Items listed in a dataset
* * *

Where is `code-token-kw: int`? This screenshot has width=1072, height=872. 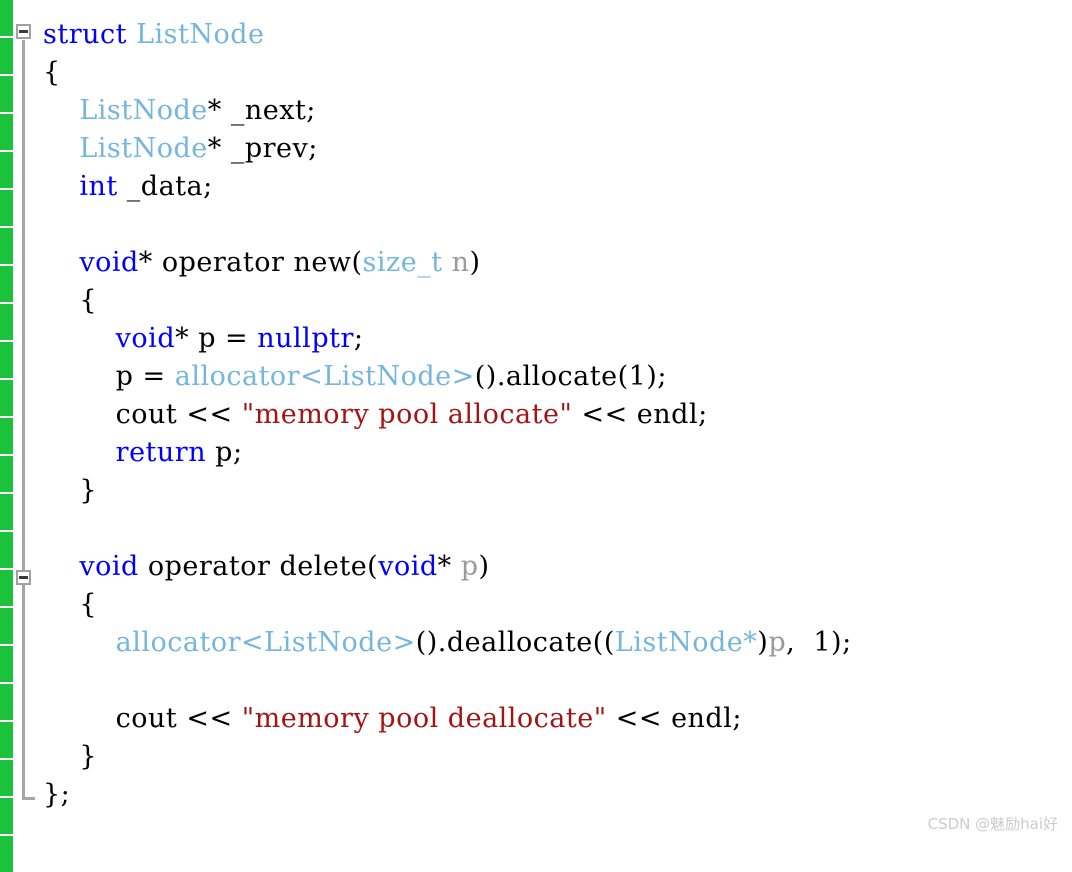
code-token-kw: int is located at coordinates (98, 186).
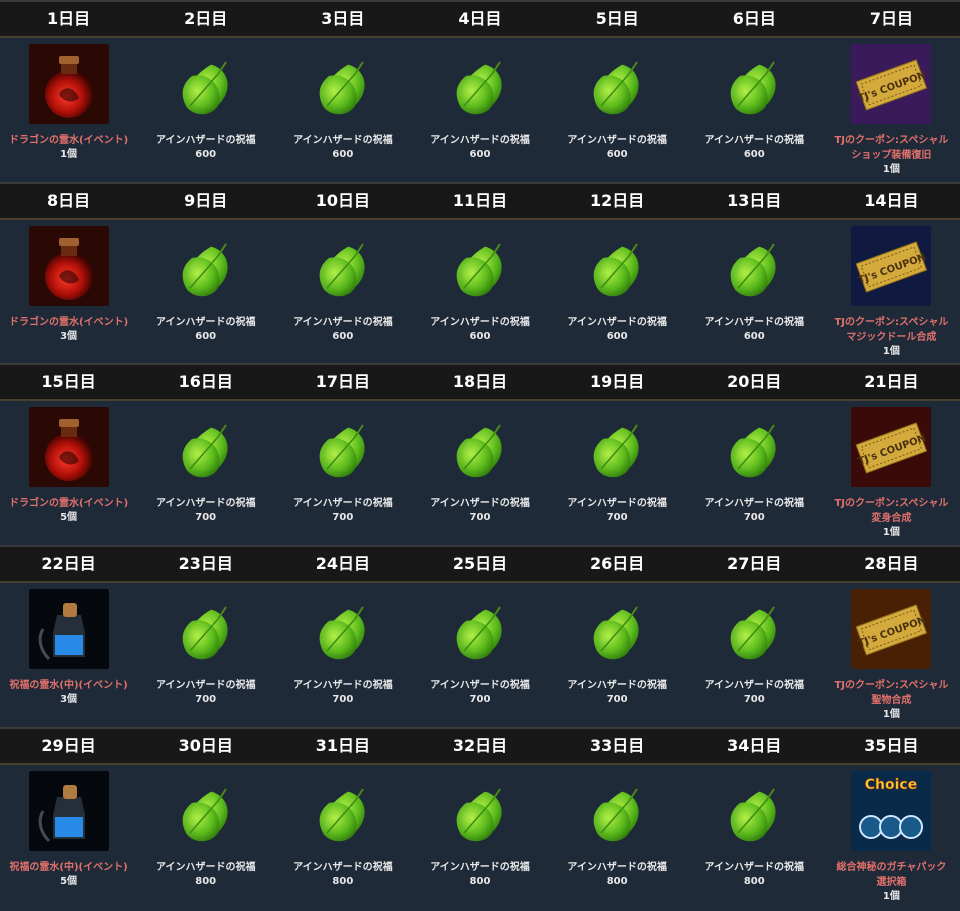 This screenshot has height=911, width=960. What do you see at coordinates (892, 156) in the screenshot?
I see `reward-name-line2: ショップ装備復旧` at bounding box center [892, 156].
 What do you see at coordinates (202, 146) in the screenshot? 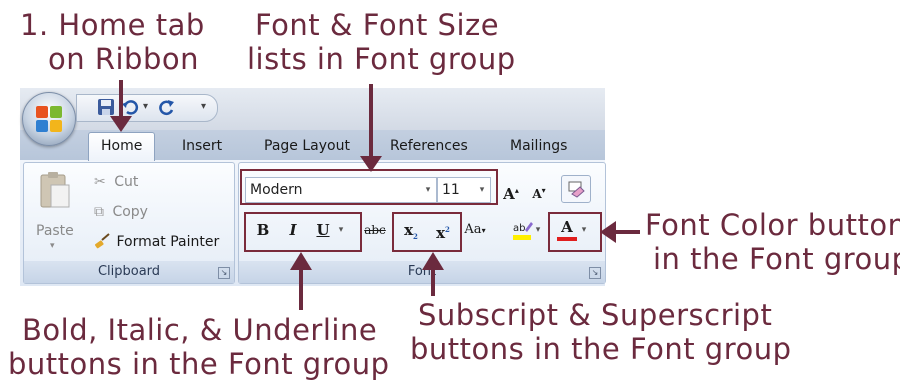
I see `tab-insert: Insert` at bounding box center [202, 146].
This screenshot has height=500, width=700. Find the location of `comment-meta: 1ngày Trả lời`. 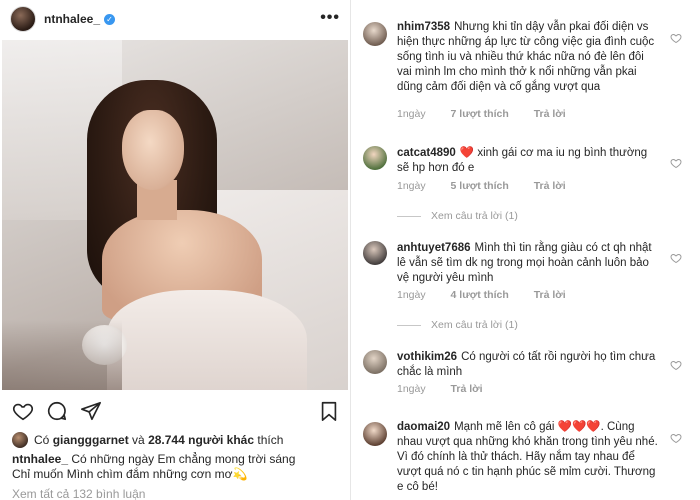

comment-meta: 1ngày Trả lời is located at coordinates (451, 389).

* * *

Reproduce each of the records above word for word, leaving out the pictures.

(Output of the task)
Where is `code-token-kw: int`? This screenshot has width=1072, height=872. 
code-token-kw: int is located at coordinates (98, 186).
 This screenshot has height=911, width=960. What do you see at coordinates (892, 156) in the screenshot?
I see `reward-name-line2: ショップ装備復旧` at bounding box center [892, 156].
 What do you see at coordinates (202, 146) in the screenshot? 
I see `tab-insert: Insert` at bounding box center [202, 146].
This screenshot has height=500, width=700. Find the location of `comment-meta: 1ngày Trả lời`. 

comment-meta: 1ngày Trả lời is located at coordinates (451, 389).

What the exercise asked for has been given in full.